= Source excerpt =
Democracy Gone Astray

Democracy, being a human construct, needs to be thought of as directionality rather than an object. As such, to understand it requires not so much a description of existing structures and/or other related phenomena but a declaration of intentionality.
This blog aims at creating labeled lists of published infringements of such intentionality, of points in time where democracy strays from its intended directionality. In addition to outright infringements, this blog also collects important contemporary information and/or discussions that impact our socio-political landscape.

All the posts here were published in the electronic media – main-stream as well as fringe, and maintain links to the original texts.

[NOTE: Due to changes I haven't caught on time in the blogging software, all of the 'Original Article' links were nullified between September 11, 2012 and December 11, 2012. My apologies.]

Saturday, April 06, 2013

Senate Bill Would Rein In Too Big To Fail Banks, Draft Reveals Quartz

Senate staff are reviewing a draft of banking legislation that would raise equity funding requirements for financial institutions, pull the United States out of the Basel III accord, and further restrict the Federal Reserve’s ability to bail out the shadow banking sector.

The draft, which you can read below, was prepared by the staff of Democratic senator Sherrod Brown, who is expected to be joined by Republican senator David Vitter in endorsing a final version of the legislation later in April. The two legislators co-sponsored a symbolic amendment calling on the government to end subsidies to the largest banks; it passed the Senate 99-0.

But the two senators promised a full package, and now we have a look at the first draft, shared anonymously with Quartz by staff from a third legislator’s office. Neither putative sponsor has returned calls for comment.

= Input rows =
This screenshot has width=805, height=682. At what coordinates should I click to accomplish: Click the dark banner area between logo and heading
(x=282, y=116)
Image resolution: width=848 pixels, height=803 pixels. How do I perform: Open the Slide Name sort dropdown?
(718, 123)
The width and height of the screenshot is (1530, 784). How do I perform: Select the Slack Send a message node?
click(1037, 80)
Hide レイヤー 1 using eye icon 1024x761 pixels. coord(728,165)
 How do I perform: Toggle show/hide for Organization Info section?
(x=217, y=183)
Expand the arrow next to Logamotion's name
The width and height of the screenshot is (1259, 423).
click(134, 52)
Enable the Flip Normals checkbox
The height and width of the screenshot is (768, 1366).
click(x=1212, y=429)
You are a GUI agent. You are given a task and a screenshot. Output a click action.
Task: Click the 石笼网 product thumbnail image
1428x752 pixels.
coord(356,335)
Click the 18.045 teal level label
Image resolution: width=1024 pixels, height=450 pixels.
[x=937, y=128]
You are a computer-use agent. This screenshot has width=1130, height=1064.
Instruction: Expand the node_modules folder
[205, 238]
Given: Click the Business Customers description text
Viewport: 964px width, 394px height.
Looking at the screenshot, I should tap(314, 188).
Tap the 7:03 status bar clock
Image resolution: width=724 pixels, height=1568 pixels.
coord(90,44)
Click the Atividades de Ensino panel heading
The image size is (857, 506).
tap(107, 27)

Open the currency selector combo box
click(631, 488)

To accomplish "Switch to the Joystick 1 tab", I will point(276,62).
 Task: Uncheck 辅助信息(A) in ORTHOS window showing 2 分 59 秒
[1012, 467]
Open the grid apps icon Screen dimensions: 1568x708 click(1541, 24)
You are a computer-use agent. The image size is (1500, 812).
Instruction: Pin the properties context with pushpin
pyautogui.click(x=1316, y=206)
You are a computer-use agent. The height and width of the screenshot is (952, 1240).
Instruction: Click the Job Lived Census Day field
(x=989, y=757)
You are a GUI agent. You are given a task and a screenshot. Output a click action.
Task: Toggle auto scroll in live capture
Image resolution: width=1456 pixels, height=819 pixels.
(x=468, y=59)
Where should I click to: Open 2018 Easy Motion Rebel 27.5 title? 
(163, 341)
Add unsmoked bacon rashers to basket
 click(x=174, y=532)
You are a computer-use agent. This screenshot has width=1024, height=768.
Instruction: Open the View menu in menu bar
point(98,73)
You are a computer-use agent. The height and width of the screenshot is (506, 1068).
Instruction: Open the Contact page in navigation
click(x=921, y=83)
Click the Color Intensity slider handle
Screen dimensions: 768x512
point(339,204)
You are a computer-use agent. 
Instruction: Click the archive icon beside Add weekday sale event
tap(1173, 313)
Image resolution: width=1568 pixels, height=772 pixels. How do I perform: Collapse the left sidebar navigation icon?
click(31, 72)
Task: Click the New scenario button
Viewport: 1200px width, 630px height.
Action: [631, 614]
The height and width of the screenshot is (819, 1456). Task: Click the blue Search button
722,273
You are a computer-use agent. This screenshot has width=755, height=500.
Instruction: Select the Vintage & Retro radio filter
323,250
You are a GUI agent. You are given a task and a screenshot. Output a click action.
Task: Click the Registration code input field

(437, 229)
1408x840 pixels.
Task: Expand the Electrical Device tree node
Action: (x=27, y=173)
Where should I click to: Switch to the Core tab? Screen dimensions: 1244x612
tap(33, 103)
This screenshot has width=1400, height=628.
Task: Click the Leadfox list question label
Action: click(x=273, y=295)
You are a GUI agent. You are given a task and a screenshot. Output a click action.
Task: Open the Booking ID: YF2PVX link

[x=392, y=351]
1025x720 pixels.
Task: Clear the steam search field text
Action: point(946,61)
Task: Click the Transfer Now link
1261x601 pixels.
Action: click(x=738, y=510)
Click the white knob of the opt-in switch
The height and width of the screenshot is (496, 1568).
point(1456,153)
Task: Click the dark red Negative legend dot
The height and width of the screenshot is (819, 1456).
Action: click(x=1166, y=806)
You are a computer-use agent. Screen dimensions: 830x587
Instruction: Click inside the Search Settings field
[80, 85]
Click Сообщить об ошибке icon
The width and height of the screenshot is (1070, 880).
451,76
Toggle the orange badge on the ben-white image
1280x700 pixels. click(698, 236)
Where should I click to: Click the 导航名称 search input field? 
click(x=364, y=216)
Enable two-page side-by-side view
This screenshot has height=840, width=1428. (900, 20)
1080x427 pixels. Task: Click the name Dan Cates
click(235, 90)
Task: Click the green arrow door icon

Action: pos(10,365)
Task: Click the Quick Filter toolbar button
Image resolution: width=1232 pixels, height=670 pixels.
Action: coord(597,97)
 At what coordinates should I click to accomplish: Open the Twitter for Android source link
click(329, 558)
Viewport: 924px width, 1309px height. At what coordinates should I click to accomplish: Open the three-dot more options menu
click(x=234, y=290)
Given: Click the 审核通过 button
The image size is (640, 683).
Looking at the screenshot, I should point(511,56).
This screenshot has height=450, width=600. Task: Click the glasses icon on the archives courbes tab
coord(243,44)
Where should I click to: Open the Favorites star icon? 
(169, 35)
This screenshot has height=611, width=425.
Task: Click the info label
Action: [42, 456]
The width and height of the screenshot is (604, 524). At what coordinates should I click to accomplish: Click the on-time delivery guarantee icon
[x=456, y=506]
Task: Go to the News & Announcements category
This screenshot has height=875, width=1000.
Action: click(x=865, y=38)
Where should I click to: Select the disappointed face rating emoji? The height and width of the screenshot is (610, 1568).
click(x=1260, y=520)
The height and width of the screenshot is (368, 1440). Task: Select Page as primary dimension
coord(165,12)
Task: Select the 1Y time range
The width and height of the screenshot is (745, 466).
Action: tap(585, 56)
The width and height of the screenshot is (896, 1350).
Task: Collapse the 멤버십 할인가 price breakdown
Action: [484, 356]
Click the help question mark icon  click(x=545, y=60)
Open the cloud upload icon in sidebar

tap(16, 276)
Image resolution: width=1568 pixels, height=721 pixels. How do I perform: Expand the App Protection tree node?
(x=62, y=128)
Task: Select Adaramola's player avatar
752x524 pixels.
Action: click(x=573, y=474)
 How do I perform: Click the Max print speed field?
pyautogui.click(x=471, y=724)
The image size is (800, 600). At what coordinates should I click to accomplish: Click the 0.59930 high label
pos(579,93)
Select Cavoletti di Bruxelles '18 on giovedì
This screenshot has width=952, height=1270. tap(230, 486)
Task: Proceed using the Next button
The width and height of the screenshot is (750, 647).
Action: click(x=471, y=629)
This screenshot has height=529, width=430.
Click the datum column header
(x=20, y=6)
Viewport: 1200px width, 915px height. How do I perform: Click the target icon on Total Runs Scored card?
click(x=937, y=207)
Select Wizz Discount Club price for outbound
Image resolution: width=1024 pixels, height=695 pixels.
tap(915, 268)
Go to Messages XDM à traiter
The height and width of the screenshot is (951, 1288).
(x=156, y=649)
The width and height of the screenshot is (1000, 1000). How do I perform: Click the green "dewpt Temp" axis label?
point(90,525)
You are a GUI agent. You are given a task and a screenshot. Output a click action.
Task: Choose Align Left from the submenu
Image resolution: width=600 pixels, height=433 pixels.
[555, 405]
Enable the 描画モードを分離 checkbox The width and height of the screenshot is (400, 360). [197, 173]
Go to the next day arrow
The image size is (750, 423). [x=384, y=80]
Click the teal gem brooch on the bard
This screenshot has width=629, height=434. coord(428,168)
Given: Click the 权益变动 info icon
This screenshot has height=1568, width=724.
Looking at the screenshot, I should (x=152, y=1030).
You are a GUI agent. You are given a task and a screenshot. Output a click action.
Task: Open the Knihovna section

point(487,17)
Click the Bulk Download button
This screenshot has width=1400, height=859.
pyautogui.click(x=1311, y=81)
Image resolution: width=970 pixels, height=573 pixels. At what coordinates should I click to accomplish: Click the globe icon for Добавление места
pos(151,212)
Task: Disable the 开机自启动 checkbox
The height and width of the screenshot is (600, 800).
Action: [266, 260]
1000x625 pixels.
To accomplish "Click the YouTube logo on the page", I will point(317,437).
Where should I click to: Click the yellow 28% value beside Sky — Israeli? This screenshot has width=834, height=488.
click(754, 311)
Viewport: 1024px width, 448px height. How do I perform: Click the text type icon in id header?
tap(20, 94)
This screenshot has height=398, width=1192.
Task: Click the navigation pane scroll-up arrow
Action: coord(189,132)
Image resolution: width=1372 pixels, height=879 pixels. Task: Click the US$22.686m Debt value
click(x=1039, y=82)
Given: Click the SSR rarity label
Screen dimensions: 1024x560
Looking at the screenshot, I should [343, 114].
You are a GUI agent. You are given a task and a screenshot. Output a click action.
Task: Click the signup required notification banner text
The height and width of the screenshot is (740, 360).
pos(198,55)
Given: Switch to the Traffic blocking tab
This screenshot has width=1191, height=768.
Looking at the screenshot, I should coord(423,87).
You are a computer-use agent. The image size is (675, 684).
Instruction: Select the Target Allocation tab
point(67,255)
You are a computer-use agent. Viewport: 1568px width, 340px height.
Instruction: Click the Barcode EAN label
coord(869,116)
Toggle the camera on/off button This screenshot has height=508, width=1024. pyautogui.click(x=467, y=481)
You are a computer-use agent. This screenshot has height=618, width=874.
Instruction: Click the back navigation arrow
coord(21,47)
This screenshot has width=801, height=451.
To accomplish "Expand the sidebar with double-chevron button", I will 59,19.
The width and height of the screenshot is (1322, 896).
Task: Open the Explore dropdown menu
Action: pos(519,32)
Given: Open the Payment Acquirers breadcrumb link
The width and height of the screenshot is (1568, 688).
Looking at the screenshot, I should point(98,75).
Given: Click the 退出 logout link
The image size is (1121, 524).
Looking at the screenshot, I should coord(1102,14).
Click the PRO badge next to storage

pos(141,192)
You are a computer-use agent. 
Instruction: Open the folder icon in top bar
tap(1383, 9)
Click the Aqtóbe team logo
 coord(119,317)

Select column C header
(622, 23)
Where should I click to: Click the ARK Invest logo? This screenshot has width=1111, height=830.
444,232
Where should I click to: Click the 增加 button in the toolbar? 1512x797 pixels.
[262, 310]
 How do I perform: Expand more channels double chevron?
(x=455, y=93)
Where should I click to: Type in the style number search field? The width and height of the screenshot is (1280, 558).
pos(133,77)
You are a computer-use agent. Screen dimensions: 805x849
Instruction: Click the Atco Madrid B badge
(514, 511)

= Tasks for this exercise =
1. In the records, begin at the line that has "Open the currency selector combo box" and stop after the line that has "Open the grid". Please revise those lines so that "currency selector" becomes "language selector", with everything else left unchanged.
2. Carry on with the blog post about the Senate draft bill on too-big-to-fail banks from the point where it stops.

= The answers =
1.
Open the language selector combo box
click(631, 488)

To accomplish "Switch to the Joystick 1 tab", I will point(276,62).
 Task: Uncheck 辅助信息(A) in ORTHOS window showing 2 分 59 秒
[1012, 467]
Open the grid apps icon Screen dimensions: 1568x708 click(1541, 24)

2.
The draft calls for bank regulators to look to the 19th century—before the Federal Reserve, deposit insurance and the income tax—when setting capital equity levels, and seems to rule out risk-weighting as a way to dilute the rules. By that standard, none of America’s largest banks would have reached the bill’s proposed minimum capital requirement of 10% in the second quarter of last year (pdf). And that’s not even counting the additional 5% capital surcharge on banks with more than $400 billion in assets.

Bank capital has been a touchstone of the post-crisis regulatory debate, with advocates of safer banking demanding a larger cushion of safety to counteract subsidies, while financial institutions warn that raising more money from investors, rather than borrowing (for instance, from depositors), will make their loans more expensive.

More broadly, the bill would end US implementation of the Basel III accord, which is also intended to raise capital for banks, but is mistrusted by many financial reform advocates who think banks will find its standards easy to manipulate. If the US doesn’t participate in Basel III, however, it would be a blow to efforts to coordinate global financial regulation.

The Brown-Vitter legislation would make it a violation of the rules surrounding federal deposit insurance to try to financially engineer away the capital requirements. It would also limit the Fed’s ability to bail out non-bank financial institutions, a key complaint from the crisis in 2008.

While the draft legislation has a long way to go before it becomes law, it is symbolic of a mini-boom of interest on the left and right in further reining in banks. This has been motivated by the JP Morgan “whale” scandal, failures in Cyprus, and continued political pressure to improve a struggling economy.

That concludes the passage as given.